I read a sermon by G. Campbell Morgan today on 1 Cor 15-the resurrection of Christ. He made some great statements:
- "When He was crucified all the little company of people that had been gathered about Him left Him. I am not criticizing them; the more I know of my own heart, the less I can do that."
I'm sure I'm not alone in seeing so much fault in the disciples, seeing them as foolish at times. But as I explore my sinfulness, the darkness residing in my heart, the criticisms of them seem hypocritical ... I probably would have done worse.
- "The reverberation of the hammer that drives the nails is the thunder that scatters His followers."
- "He was the Son of God or the most disastrous deceiver that ever trod the earth."
That famous question - was He Lord, Liar, or Lunatic - is addressed here. He couldn't have been a moral man, for he was a deceiver, the worst deceiver ever. The centrality of the resurrection is sure.

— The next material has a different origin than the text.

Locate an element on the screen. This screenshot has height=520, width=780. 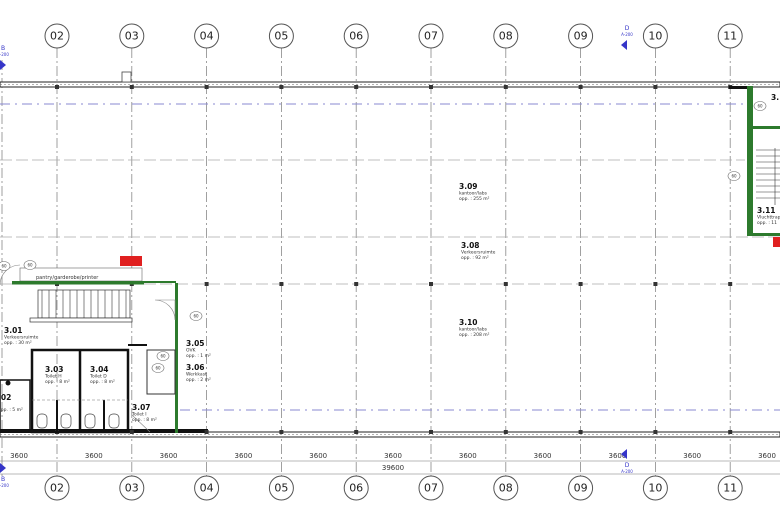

- "When you tell me the story of the resurrection was a fraud, it was a fraud which made men pure and strong, and this is to reveal the absurdity of the charge."
Here he uses the argument of the transformation of the disciples. How can someone argue that they made up the resurrection and that this fake story made them into courageous men ready to die for Christ? That truly is absurd!
- "One has heard in these recent days that what happened on the road to Damascus was that Paul had an epileptic seizure in a thunderstorm. Supposing that were true, then I should set to praying for epilepsy and thunderstorms at once."
The resurrection is truly a central tenet to Christianity. Without the truth of the resurrection, our faith and our preaching are in vain. But, praise the Lord, they are not! For Christ has truly risen from the grave, victorious over death, victorious over sin, and proclaiming himself to truly be the Son of God.